The lightning began to crackle in that moment, and the floating islands, detritus from the explosion caused by Caden, shook and swayed dramatically in the heavens. The blue pool, a thin, liquimetal coating to conceal the tomb of the creature rippled and bobbed like a pre-tidal wave.

“No light, no lie, no remedy,” Ruby recounted. This time, her song voice was pure and full of conviction. The sweat on her brow, the dust and dirt on her scarred knees, and the smell of iron in the air gave her purpose a sense of urgency. It gave her pitch, power, and potential.

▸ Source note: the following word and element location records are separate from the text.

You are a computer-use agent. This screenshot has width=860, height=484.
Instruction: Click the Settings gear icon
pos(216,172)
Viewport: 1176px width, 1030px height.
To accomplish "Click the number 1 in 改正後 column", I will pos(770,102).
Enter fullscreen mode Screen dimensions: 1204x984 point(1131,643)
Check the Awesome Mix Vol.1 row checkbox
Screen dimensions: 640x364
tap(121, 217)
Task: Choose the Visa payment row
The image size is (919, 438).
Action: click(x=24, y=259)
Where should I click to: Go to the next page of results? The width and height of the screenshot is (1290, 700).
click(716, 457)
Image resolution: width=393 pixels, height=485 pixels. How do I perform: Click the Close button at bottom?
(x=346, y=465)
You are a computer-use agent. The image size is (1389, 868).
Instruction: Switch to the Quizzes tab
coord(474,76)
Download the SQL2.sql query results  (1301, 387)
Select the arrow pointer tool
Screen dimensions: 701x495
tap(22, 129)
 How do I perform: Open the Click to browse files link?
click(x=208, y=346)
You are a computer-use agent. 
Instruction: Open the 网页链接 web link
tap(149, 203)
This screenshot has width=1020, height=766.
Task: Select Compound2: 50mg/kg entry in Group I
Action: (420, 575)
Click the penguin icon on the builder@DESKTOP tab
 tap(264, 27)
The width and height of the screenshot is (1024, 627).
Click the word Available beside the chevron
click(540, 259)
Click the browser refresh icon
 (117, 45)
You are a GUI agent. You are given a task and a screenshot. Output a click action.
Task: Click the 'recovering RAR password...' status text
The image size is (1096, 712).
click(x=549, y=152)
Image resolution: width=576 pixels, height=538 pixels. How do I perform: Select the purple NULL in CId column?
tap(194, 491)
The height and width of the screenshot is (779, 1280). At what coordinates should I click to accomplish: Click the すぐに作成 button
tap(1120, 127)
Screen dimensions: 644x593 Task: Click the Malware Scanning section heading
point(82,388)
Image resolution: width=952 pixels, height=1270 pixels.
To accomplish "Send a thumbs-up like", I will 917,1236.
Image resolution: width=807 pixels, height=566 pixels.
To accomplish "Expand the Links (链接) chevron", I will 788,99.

Lillith cross crossed her hands, touched together her wrists, and swayed and chanted ancient Akashiman monograms in between evasive steps. Each one added another layer of mysticism and majesty to the over-arching strength of her spirit warder magic.

“Cease this whittling,” the spider-god roared. Seven voices echoed in its attackers minds.

Seven lines of song returned the call, defiant, hateful, and burning brighter.

“No heart or home or hearth denied, no love or soul or motion tied.”

The lightning cracked overhead, burning the ground in diamonds, coal, and nothingness. A spear-leg rose and fell once more, splitting the earth between Ruby and Lillith. As the rubble knocked them both flying, Duffy reached the knee joint, drove his claw deep into the chitin, and leant out, as if surveying the view from above a dense and thick canopy. He cackled madly, the smell of burning fuel thick on his nostrils, and unsheathed Wainright’s Riposte from his bandoleer belt.